Anche in questo caso sono molteplici gli esempi che potremmo portare al tavolo per i quali sono evidenti le inefficienze e l’impreparazione del sistema azienda al fine di offrire, a livello internazionale, degli ottimi servizi.
Ci sono aziende italiane che vogliono lavorare all’estero ma banalmente hanno una grandissima difficoltà a comunicare anche in sola lingua inglese.
Un ulteriore tema da portare al tavolo, se vogliamo avere successo a livello internazionale, è che a livello di cultura di marketing dobbiamo essere un’impresa estremamente virtuosa.
Infatti il marketing di chi si muove a livello internazionale è caratterizzato da piani, programmi e strategie per ognuno dei paesi nei quali l’impresa lavora.

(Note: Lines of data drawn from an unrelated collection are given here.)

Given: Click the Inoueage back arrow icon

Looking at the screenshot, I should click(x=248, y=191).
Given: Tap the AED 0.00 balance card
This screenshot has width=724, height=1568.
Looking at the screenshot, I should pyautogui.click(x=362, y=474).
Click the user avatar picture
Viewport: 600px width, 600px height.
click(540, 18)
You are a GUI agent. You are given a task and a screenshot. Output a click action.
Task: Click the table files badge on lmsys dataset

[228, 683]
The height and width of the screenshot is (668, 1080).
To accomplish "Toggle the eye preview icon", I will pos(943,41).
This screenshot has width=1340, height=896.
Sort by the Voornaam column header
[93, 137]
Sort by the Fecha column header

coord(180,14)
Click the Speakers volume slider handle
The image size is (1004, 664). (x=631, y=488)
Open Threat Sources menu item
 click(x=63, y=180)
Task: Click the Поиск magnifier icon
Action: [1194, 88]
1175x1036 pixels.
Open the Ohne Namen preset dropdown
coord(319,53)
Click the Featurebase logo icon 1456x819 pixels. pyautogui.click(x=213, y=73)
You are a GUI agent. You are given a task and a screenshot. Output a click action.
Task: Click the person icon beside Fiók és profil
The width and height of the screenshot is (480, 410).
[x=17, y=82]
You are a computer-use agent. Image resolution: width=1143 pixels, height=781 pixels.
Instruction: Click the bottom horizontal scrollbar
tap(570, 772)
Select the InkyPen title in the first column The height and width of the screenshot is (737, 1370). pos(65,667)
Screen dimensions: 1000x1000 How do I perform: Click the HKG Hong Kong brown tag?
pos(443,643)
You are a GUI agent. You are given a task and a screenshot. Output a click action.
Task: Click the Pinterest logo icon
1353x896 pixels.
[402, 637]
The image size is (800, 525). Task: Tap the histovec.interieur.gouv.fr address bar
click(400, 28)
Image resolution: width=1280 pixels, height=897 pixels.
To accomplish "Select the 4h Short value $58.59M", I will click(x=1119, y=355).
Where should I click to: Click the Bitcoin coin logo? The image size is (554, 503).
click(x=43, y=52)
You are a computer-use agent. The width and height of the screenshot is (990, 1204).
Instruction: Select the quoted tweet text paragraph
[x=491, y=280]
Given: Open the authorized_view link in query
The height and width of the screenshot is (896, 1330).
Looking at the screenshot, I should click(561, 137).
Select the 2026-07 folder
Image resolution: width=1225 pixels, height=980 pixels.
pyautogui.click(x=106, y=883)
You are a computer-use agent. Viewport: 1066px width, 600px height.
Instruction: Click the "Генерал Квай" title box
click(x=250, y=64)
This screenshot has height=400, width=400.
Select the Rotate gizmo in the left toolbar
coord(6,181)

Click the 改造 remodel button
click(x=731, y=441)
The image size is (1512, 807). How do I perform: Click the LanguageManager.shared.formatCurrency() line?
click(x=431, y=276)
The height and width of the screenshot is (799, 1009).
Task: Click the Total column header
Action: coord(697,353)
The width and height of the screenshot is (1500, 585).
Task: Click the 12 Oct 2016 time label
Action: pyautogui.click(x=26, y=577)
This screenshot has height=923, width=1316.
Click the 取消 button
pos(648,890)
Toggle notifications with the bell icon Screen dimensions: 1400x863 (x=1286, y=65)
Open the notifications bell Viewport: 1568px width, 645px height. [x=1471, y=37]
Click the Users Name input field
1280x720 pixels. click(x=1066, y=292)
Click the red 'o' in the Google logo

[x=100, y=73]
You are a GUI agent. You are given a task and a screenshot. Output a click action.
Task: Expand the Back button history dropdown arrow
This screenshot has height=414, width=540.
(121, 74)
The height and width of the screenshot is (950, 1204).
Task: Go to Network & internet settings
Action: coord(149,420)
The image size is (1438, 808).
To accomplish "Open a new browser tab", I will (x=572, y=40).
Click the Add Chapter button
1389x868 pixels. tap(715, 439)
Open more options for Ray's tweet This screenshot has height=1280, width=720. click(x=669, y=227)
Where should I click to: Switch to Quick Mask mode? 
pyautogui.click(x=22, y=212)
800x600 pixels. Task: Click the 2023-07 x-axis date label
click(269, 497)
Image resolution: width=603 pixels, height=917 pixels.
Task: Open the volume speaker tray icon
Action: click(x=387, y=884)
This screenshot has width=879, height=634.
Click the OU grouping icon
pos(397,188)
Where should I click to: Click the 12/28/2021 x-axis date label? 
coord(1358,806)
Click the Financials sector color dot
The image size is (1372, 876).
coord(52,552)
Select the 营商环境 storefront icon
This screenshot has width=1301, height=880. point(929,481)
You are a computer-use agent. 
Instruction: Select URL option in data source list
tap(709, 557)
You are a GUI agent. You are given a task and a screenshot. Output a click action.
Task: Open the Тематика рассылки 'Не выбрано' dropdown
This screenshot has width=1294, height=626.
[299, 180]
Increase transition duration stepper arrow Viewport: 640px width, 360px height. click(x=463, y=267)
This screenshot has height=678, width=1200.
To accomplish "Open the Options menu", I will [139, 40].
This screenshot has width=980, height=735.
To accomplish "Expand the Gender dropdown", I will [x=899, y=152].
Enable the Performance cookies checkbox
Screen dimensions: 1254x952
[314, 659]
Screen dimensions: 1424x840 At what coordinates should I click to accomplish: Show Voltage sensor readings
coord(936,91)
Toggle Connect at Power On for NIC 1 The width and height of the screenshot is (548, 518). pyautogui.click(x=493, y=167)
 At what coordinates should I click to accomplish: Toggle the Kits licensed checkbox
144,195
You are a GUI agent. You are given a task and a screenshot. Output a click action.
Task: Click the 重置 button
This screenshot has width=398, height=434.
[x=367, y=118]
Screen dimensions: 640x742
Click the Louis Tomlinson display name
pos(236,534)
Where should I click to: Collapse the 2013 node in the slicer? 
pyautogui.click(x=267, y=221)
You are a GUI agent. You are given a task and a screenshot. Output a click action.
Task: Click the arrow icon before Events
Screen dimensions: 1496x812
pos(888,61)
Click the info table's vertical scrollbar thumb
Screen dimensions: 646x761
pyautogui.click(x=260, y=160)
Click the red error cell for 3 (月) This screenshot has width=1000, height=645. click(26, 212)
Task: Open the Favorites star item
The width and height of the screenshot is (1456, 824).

Non è più sufficiente avere un solo piano di marketing ma serve avere un piano per ognuno dei paesi nei quali l’impresa vende o vuole vendere.
I propri partner stranieri, siano essi distributori, importatori, o funzionari commerciali, dovranno infatti essere supportati da un marketing che permette loro di centrare gli obiettivi di vendita.
Insomma le regole da seguire per avere successo a livello internazionale sono molteplici e vanno rispettate tutte.
VOGLIO SAPERNE DI PIÙ SULL’INTERNAZIONALIZZAZIONE: DESIDERO UN CHECK UP GRATUITO
L’oggetto di questo post vuole esclusivamente essere quello di mettere in guardia chi pensa che questo tipo di attività sia semplice e basti sfruttare un voucher per l’internazionalizzazione per avviare un percorso che dia chissà quale tipo di risultati.
Come ho detto in apertura però, se un’impresa è esportabile e può giocarsi la partita a livello internazionale perché detiene elementi differenzianti sufficienti per avere ragione anche in terra straniera, è doveroso che essa intraprenda questo tipo di percorso.